BEGIN DATASET
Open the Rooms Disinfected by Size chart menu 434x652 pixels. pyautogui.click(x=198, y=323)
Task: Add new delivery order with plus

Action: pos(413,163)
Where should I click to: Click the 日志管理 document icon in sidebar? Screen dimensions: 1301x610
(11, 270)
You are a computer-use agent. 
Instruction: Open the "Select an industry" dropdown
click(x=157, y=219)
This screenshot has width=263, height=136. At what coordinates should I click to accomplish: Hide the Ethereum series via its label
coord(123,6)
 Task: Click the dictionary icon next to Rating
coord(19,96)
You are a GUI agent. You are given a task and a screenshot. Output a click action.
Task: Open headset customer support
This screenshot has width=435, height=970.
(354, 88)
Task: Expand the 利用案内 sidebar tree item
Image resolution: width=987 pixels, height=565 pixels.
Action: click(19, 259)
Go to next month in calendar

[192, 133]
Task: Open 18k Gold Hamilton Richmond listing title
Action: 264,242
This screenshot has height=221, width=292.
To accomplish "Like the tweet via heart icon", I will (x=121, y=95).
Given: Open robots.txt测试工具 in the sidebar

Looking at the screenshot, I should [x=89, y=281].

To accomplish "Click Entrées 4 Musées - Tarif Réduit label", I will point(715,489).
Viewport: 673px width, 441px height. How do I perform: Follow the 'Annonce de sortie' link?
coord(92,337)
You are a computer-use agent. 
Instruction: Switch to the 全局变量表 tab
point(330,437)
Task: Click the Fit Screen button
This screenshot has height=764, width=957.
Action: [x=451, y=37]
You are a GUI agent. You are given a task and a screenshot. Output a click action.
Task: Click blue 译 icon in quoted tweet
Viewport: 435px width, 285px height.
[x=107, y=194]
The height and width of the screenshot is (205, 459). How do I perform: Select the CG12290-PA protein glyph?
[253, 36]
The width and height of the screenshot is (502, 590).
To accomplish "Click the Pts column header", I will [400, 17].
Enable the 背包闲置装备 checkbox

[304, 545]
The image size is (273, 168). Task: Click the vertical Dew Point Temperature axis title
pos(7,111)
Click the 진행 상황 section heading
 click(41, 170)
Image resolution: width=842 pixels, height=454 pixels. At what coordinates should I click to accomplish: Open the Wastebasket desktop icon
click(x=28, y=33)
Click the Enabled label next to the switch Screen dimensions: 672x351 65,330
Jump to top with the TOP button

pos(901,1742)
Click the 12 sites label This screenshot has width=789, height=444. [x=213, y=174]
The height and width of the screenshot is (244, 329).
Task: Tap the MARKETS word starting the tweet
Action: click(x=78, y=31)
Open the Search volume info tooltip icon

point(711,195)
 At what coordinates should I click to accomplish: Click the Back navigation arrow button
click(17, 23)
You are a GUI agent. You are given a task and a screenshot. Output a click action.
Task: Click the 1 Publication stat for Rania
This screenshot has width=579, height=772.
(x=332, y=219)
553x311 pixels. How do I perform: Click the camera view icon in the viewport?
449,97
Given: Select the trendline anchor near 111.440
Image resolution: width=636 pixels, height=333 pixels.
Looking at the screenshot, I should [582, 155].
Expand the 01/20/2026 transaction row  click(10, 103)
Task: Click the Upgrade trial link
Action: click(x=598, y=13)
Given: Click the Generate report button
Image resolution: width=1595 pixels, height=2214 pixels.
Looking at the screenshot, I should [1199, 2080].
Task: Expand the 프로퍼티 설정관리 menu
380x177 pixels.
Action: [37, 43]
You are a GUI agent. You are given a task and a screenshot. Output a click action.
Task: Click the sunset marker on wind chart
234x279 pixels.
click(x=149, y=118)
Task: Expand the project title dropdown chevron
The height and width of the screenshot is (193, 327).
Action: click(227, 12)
END DATASET
#### BRIEF:
Look above for the line containing "Viewport: 435px width, 285px height.", then please write out that line and each one after it through the end, exactly, with nothing else.

#### RESULT:
Viewport: 435px width, 285px height.
[x=107, y=194]
The height and width of the screenshot is (205, 459). How do I perform: Select the CG12290-PA protein glyph?
[253, 36]
The width and height of the screenshot is (502, 590).
To accomplish "Click the Pts column header", I will [400, 17].
Enable the 背包闲置装备 checkbox

[304, 545]
The image size is (273, 168). Task: Click the vertical Dew Point Temperature axis title
pos(7,111)
Click the 진행 상황 section heading
 click(41, 170)
Image resolution: width=842 pixels, height=454 pixels. At what coordinates should I click to accomplish: Open the Wastebasket desktop icon
click(x=28, y=33)
Click the Enabled label next to the switch Screen dimensions: 672x351 65,330
Jump to top with the TOP button

pos(901,1742)
Click the 12 sites label This screenshot has width=789, height=444. [x=213, y=174]
The height and width of the screenshot is (244, 329).
Task: Tap the MARKETS word starting the tweet
Action: click(x=78, y=31)
Open the Search volume info tooltip icon

point(711,195)
 At what coordinates should I click to accomplish: Click the Back navigation arrow button
click(17, 23)
You are a GUI agent. You are given a task and a screenshot. Output a click action.
Task: Click the 1 Publication stat for Rania
This screenshot has width=579, height=772.
(x=332, y=219)
553x311 pixels. How do I perform: Click the camera view icon in the viewport?
449,97
Given: Select the trendline anchor near 111.440
Image resolution: width=636 pixels, height=333 pixels.
Looking at the screenshot, I should [582, 155].
Expand the 01/20/2026 transaction row  click(10, 103)
Task: Click the Upgrade trial link
Action: click(x=598, y=13)
Given: Click the Generate report button
Image resolution: width=1595 pixels, height=2214 pixels.
Looking at the screenshot, I should [1199, 2080].
Task: Expand the 프로퍼티 설정관리 menu
380x177 pixels.
Action: [37, 43]
You are a GUI agent. You are given a task and a screenshot. Output a click action.
Task: Click the sunset marker on wind chart
234x279 pixels.
click(x=149, y=118)
Task: Expand the project title dropdown chevron
The height and width of the screenshot is (193, 327).
Action: click(227, 12)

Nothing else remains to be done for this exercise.